-- Pixel coordinate grounding data --
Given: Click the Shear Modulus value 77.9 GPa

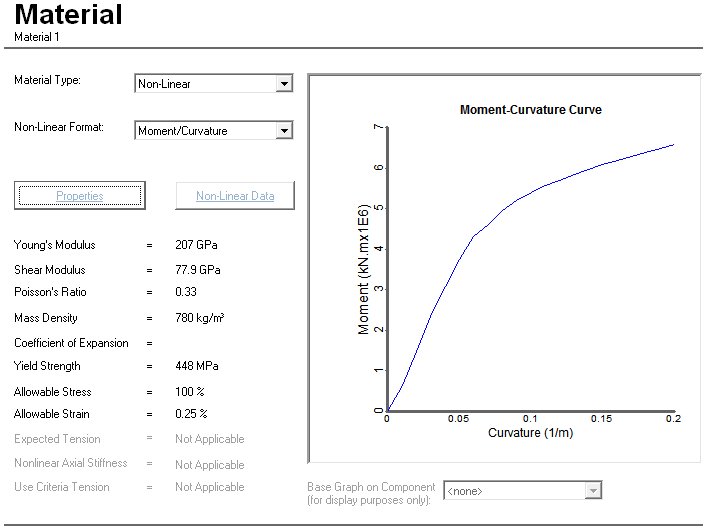Looking at the screenshot, I should click(x=198, y=270).
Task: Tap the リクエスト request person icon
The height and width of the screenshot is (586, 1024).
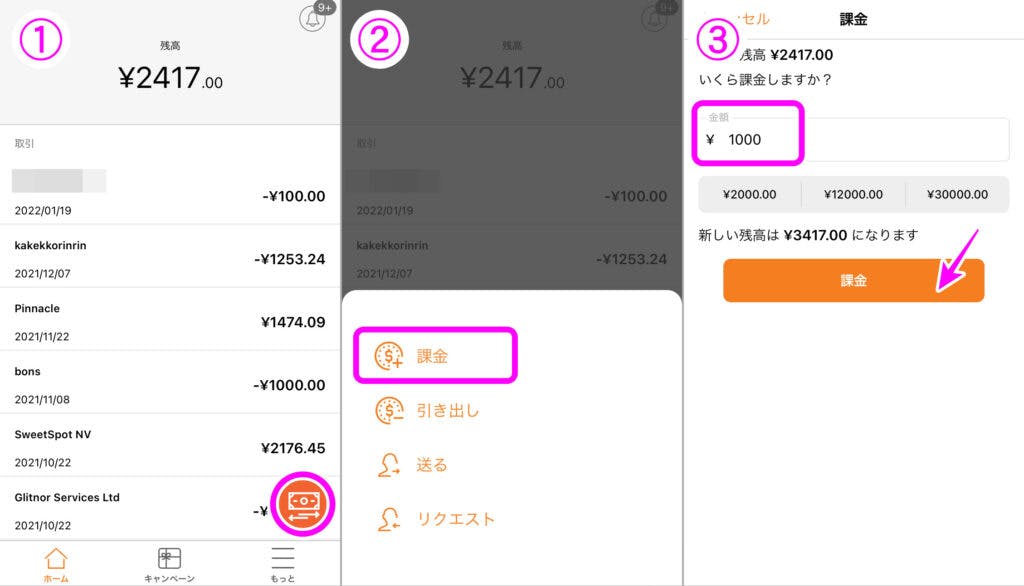Action: [389, 519]
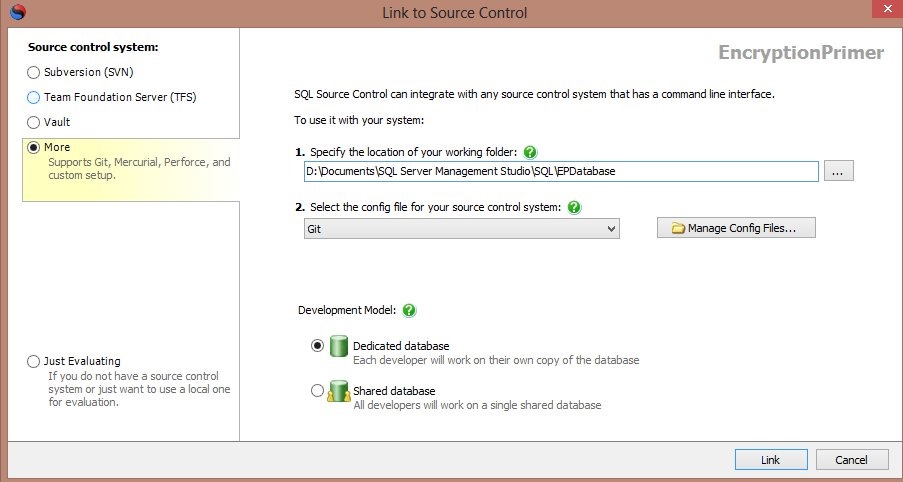
Task: Click the help icon beside working folder label
Action: [x=530, y=153]
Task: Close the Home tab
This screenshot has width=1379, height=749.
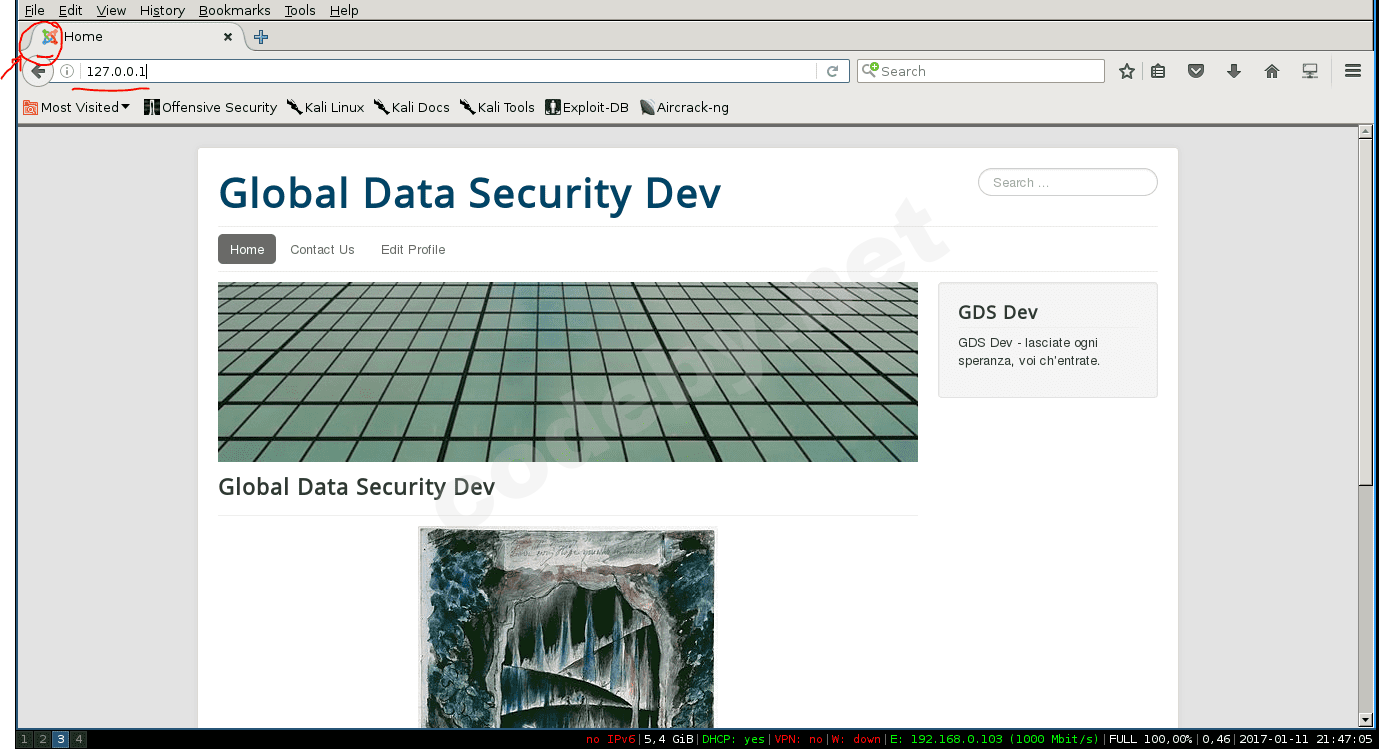Action: [x=228, y=37]
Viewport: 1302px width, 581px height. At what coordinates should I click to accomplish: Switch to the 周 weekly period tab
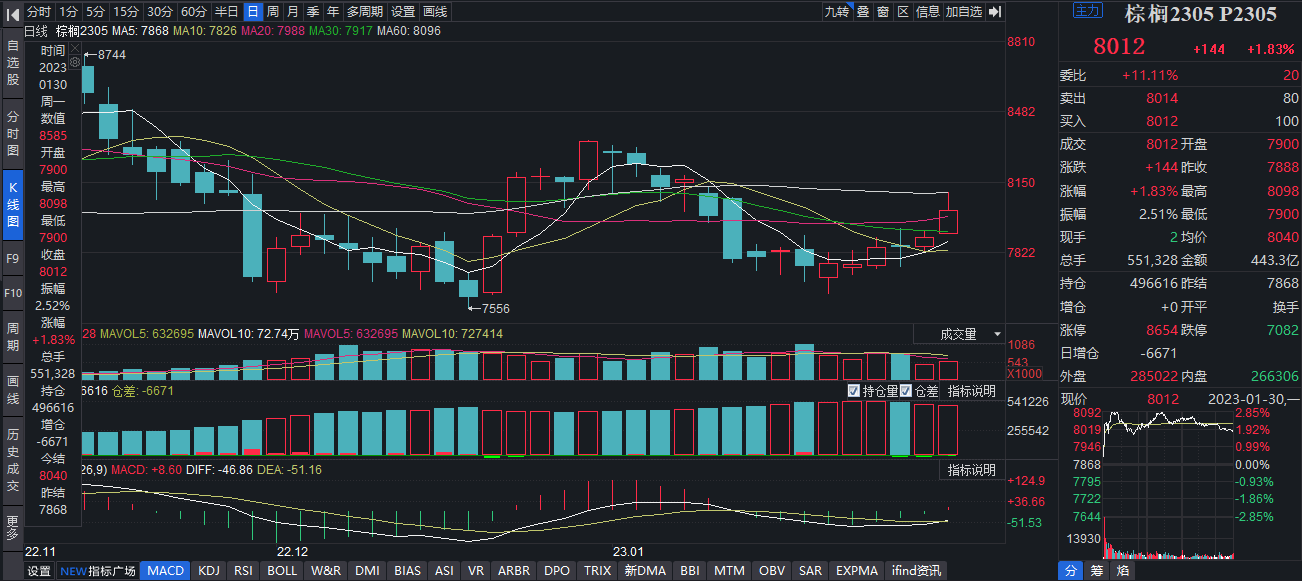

-- EXERCISE PROMPT --
Begin with the line containing "The height and", stop at the last line of the records above, and copy every line in between exactly, both ends included, with no pictures.

-- SOLUTION TO THE PROBLEM --
The height and width of the screenshot is (586, 1024).
Action: [389, 519]
Task: Click the help icon beside working folder label
Action: [x=530, y=153]
Task: Close the Home tab
This screenshot has width=1379, height=749.
Action: [x=228, y=37]
Viewport: 1302px width, 581px height. At what coordinates should I click to accomplish: Switch to the 周 weekly period tab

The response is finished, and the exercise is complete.